:: PROMPT ::
Whenever the word "computer" appears in a line of the data below, copy that line.

:: LISTED RECORDS ::
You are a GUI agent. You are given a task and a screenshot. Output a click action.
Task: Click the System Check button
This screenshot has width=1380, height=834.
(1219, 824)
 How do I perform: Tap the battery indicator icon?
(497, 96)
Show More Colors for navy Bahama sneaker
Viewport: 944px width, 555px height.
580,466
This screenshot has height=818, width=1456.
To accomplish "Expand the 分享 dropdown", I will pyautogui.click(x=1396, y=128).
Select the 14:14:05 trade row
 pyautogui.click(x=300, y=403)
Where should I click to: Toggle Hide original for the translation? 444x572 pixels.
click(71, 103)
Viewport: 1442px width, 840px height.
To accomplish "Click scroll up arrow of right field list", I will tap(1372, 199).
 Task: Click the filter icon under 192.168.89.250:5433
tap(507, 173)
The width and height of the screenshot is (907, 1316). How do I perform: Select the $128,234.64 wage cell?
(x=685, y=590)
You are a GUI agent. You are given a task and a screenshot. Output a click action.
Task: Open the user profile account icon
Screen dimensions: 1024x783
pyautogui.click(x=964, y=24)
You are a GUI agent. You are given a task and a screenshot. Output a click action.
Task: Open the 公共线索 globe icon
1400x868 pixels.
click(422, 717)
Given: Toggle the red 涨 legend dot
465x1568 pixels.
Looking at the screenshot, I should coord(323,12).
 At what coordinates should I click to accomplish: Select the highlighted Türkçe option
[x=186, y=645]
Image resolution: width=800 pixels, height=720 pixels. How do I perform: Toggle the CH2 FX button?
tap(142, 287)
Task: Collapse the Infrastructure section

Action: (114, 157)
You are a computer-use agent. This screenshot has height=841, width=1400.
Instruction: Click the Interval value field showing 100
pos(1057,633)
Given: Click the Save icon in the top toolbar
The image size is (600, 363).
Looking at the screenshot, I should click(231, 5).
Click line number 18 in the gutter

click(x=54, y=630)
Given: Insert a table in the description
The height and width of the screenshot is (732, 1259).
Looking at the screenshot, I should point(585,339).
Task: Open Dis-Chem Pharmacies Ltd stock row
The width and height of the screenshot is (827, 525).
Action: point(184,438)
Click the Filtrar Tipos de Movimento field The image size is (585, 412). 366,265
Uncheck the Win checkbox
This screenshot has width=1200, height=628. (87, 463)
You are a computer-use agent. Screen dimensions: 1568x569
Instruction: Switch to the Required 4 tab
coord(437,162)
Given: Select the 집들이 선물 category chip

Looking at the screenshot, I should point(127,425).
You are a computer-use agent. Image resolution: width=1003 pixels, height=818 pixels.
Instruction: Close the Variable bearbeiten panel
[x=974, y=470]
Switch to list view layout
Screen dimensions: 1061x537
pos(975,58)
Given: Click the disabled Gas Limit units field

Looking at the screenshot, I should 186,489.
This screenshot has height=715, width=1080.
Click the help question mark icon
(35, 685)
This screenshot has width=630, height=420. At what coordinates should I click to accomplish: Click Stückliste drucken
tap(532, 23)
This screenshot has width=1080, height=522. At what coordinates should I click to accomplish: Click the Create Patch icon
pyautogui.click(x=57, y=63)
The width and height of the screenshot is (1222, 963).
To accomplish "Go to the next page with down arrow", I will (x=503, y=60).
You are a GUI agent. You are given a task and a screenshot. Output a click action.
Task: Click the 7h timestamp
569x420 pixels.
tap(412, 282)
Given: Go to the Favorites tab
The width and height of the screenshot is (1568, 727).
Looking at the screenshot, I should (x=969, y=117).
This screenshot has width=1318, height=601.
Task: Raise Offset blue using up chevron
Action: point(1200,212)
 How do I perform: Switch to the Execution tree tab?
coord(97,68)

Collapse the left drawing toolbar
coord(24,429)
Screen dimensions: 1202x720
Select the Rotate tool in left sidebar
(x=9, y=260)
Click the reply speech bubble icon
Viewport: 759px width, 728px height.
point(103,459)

:: TASK RESULT ::
You are a computer-use agent. This screenshot has height=841, width=1400.
You are a computer-use agent. Screen dimensions: 1568x569
You are a computer-use agent. Image resolution: width=1003 pixels, height=818 pixels.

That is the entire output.